Catalytic Products collaborates with silicone coaters to design thermal (recuperative) oxidizers capable of working through the varying ranges of operations. The oxidizers employ a unique approach to facing difficulties associated with SiO2 by combining the harmful air pollutants with oxygen and heat. In a controlled environment, VOCs are converted to carbon dioxide and water vapor. These harmless byproducts are released over the shell and tube heat exchanger for energy recovery.

One particular application called for a pollution control system to destroy VOCs such as ketones, alcohols, acetates, glycols, and other organic vapor emissions.

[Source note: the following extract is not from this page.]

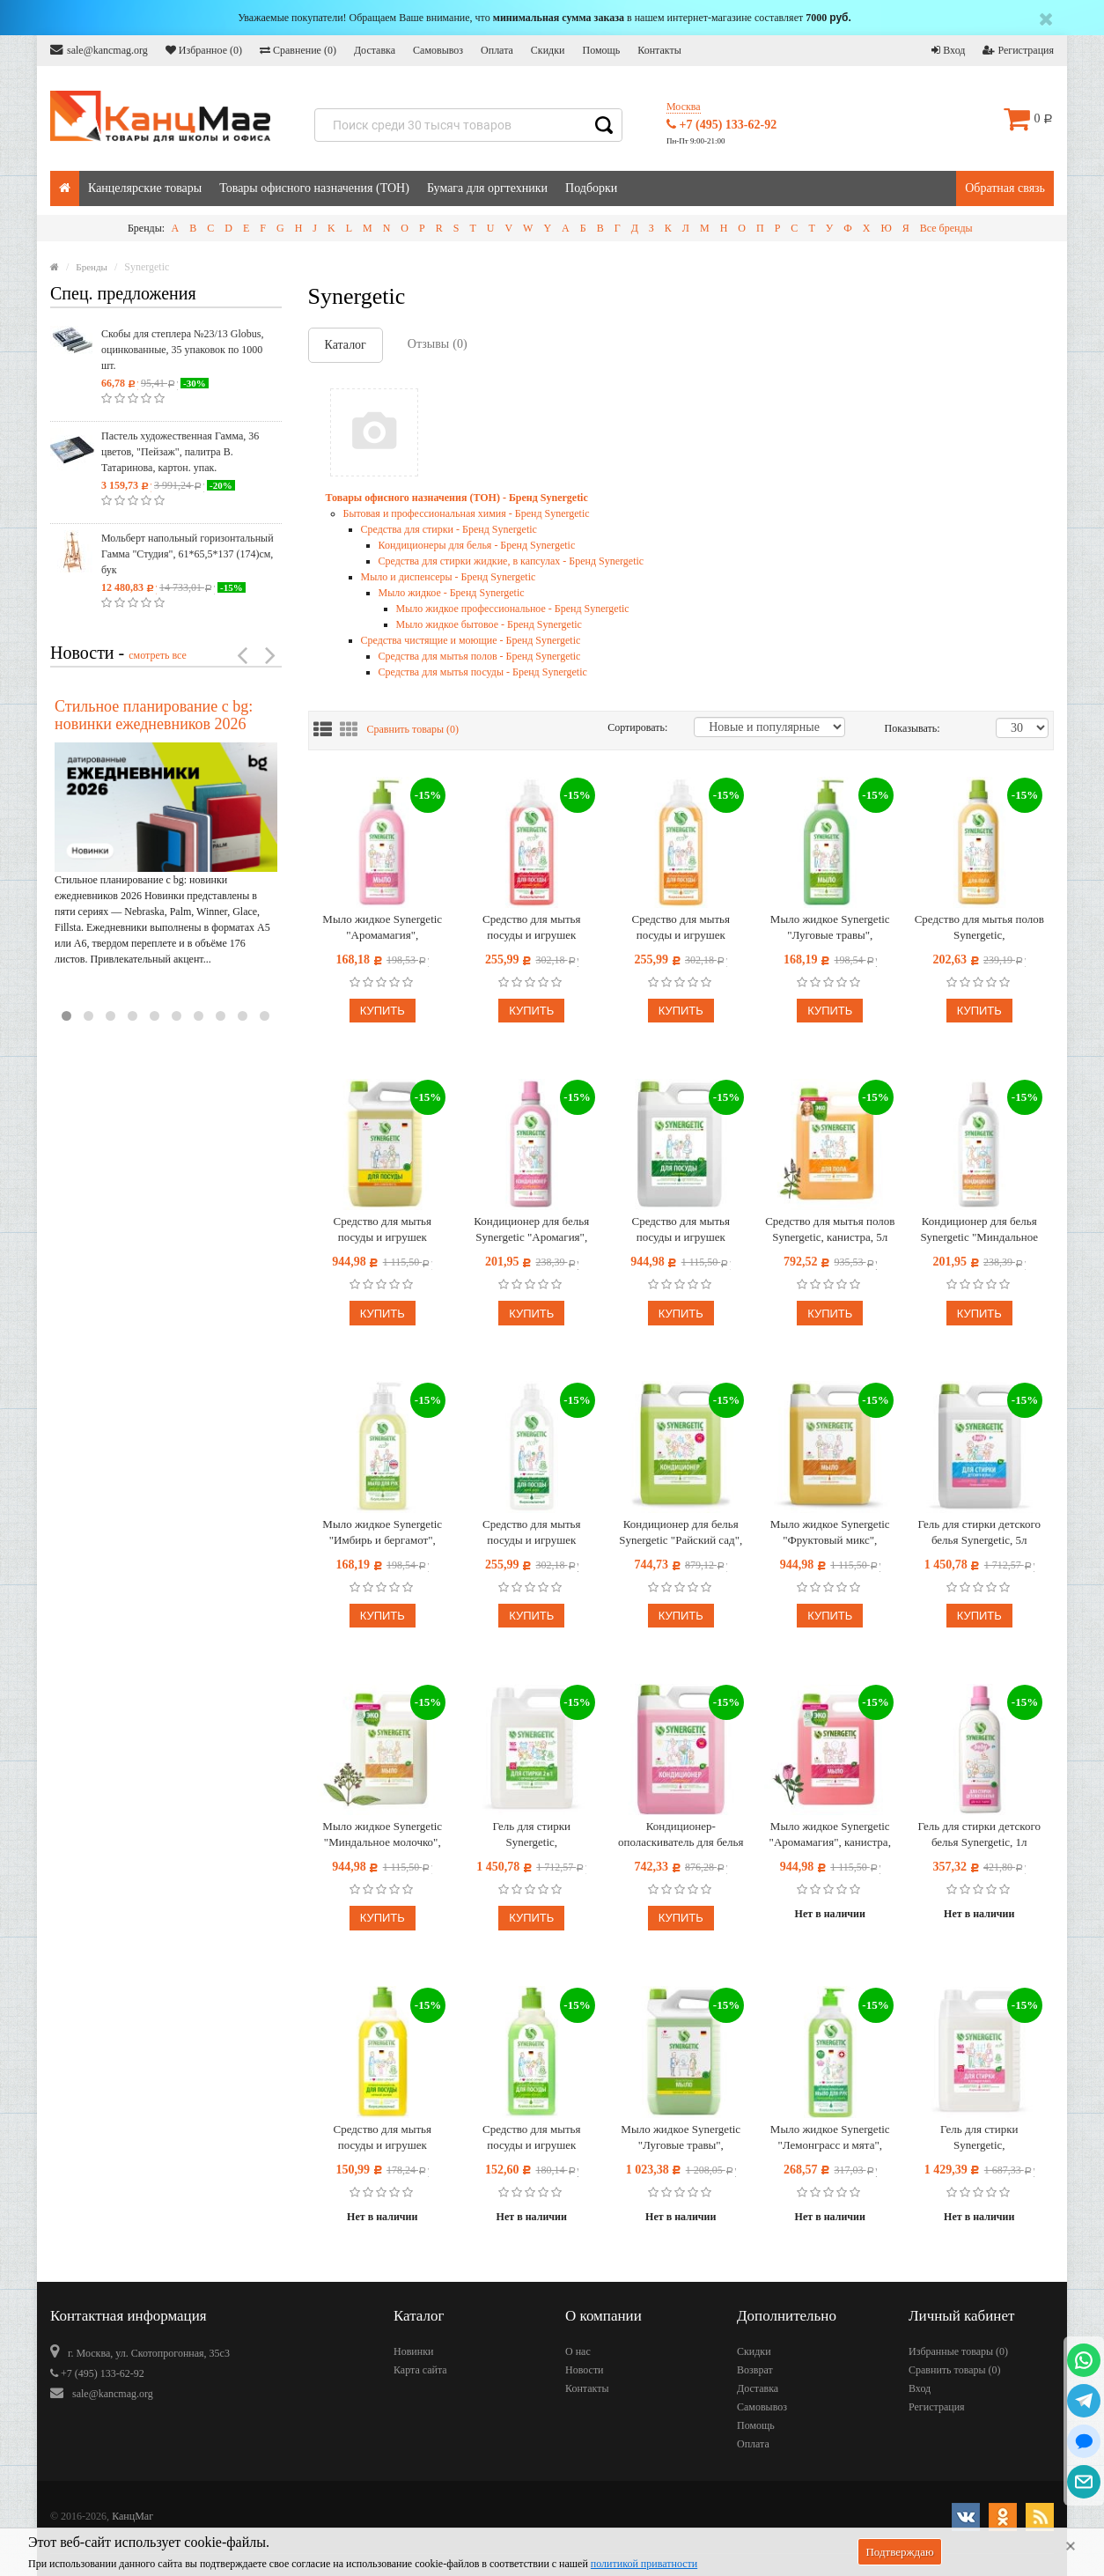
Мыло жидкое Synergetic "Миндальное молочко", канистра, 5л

Depending on the line speed and the product width, these solvents could range from 10 percent lower explosive limit (LEL) to over 25 percent LEL. A majority of the time, the coating line is operated at 15 percent to 17 percent LEL.

When designing an oxidizer system’s thermal rate efficiency, it is important to rate the maximum efficiency of the primary heat exchanger to the solvent load thought to be encountered almost 80 percent of the time. This allows the oxidizer to use very little natural gas during normal operations. It is also important to design a system capable of working through the higher solvent loading conditions. A hot-gas bypass is a standard recommendation on all thermal oxidizers. The hot-gas bypass becomes the safety valve for the system and allows higher LELs to be safely and effectively managed, without any need for operator involvement.

In this application, the customer expected 2-5 lbs./hr. of silicone products such as SiO2 (an inorganic), hexamethylcyclotetrasiloxane, and/or octamethyl-cyclotetrasiloxane (both organic) could be found in the exhaust stream. For this reason, the system had to be engineered to withstand the rigors of a considerable amount of particulate buildup.

Catalytic Products’ solution: the QUADRANT SR-Silicone Series Thermal Oxidizer. This unit replaced two older-style, square-box-designed thermal oxidizers and exceeded the local CAA requirements by providing 99.9 percent destruction of all VOCs.

What’s new?

• Glenro has introduced a new 3000 scfm catalytic oxidation system that removes multiple solvents and odors from a process exhaust stream at the rate of 13.3 lbs./hr. Its primary energy source is a gas burner, which is fed by a complete IRI-approved safety gas train. The system measures 18´x6´x12´, including heat exchanger, ductwork, supply blower, and steel skid mounting, and is designed to maintain catalyst temperatures of 750°F-800°F.

• Anguil Environmental Controls is a supplier of VOC control systems, including catalytic recuperative and regenerative thermal/catalytic oxidizers (RTO/RCO). The company’s Permanent Total Enclosure (PTE) installations capture 100 percent VOC emissions, while exhaust recirculation on existing processes cuts capital and operating costs.

• Adwest Technologies offers the RETOX RTO Oxidizers with flameless, zero nitrogen oxide operation for VOC control projects. RETOX Twin Bed RTOs are available in shop-assembled, skid-mounted modules from 1,000 cfm to 85,000 cfm flowrates and include a 95 percent-efficient ceramic heat exchanger for fuel-free operation at 400 ppmv and greater inlet solvent loadings. The systems are designed to provide one hour cold start-ups, feature automatic PLC controls, and are available with optional AC variable speed drives for varying process and dryer flowrates.